At the time, Director William A. Fraker hadn't directed a movie for eight years. After this movie flopped, Fraker moved to television, but continued to work as a Director of Photography on feature films.

According to cast and crew, Klinton Spilsbury demanded script changes because he had trouble delivering his lines. Spilsbury also demanded that the film be shot in sequential order so he could better portray his character's arc.

The film opened the same weekend as Raiders of the Lost Ark (1981).

Jack Wrather and Bonita Granville bought the rights to The Lone Ranger character and stories in 1978 for a reported $3 million, a record at the time.

Western sets constructed for the film included an outlaw stronghold, an Indian village, a Pony Express station, and an entire town.

After The Magic of Lassie (1978) brought Lassie back to the big screen, Jack Wrather decided this was time for a remake of The Lone Ranger.

The television pilot The Lone Ranger: Enter the Lone Ranger (1949) was based on a screenplay by George B. Seitz Jr. and edited by Fran Striker, who was writer and editor for the television series. In this movie, Amy Stryker takes over as writer and editor of the newspaper from her uncle.

Post-production issues pushed the film's release date back six months.

Klinton Spilsbury was cast in the hopes that casting an unknown actor would pay off in the way that Christopher Reeve did in Superman (1978).

Klinton Spilsbury got into a much publicized bar fight during filming.

Walter Coblenz said of the film's failure: "Looking back, I feel that we were trying to please everyone, from six to sixty. It was too violent for little kids, and not sophisticated enough for an older audience. Maybe we were too intent on staying true to The Lone Ranger story."

The movie flopped so badly, American investors had to salvage ITC by purchasing its remaining stock, then reorganizing the company as part of the newly-formed TriStar Pictures.
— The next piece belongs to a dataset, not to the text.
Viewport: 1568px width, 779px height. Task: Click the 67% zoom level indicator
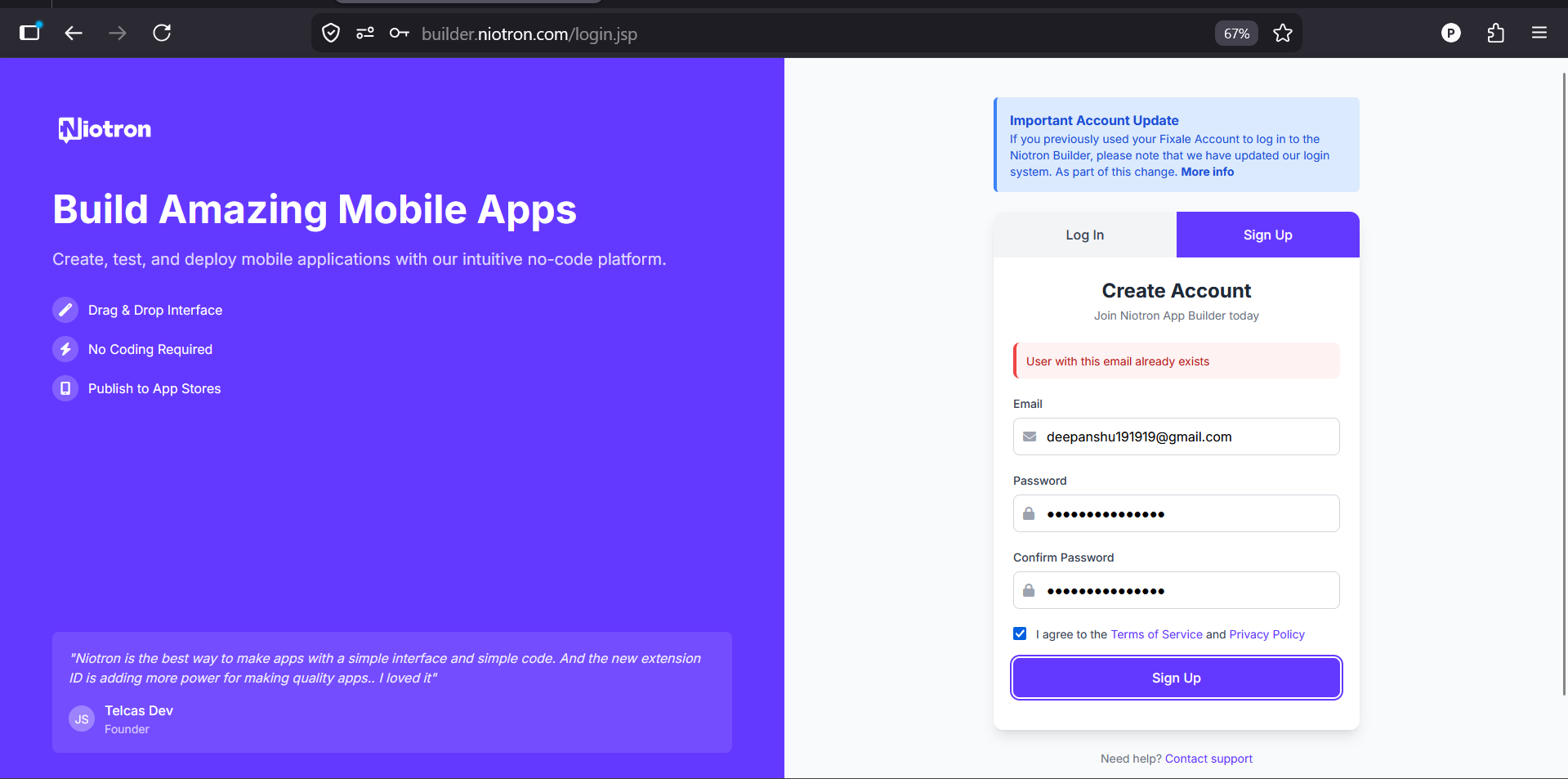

When the foreign dignitary is first in President Grant's train car, he is introduced to "Buffalo Bill" Cody, "Wild Bill" Hickok, and Brigadier General George Armstrong Custer, sitting across the booth from Grant. Grant jokingly orders Custer to get up and let the man take his seat, or he will have Custer transferred to Montana. Custer died in eastern Montana, in the Battle of Little Big Horn, also known as Custer's Last Stand.

Jason Robards Jr. has portrayed other American Presidents, including Abraham Lincoln, Franklin D. Roosevelt, and the fictitious President Richard Monkton in Washington: Behind Closed Doors (1977).

William A. Fraker told his crew he wanted the film to evoke the look of Lawrence of Arabia (1962).

At one screening in San Diego, people showed up dressed in The Lone Ranger masks and Western costumes. During the movie, when the Lone Ranger vows to avenge his brother, and the "William Tell Overture" kicks in, the theater erupted. "Sid Sheinberg, (the President of Universal) who was sitting next to me, looked over to me and said, 'It's previewing better than Jaws,'" says Walter Coblenz.

According to Larry McMurtry, author George MacDonald Fraser had written an excellent script for the film, though he is not credited in the finished film.

Although it was customary for previous stars to cameo in a movie where a new actor had taken over their role, Clayton Moore declined to appear in this film, due to the legal action against him.

This film marked the first time Christopher Lloyd working with Matt Clark. They would both appear in another western Back to the Future part III (1990)

In Italian, Portuguese, and Spanish, "tonto" translates to "dumb", "moron", or "fool". In the Spanish subtitled version this character is instead called "Toro" (Spanish for "bull").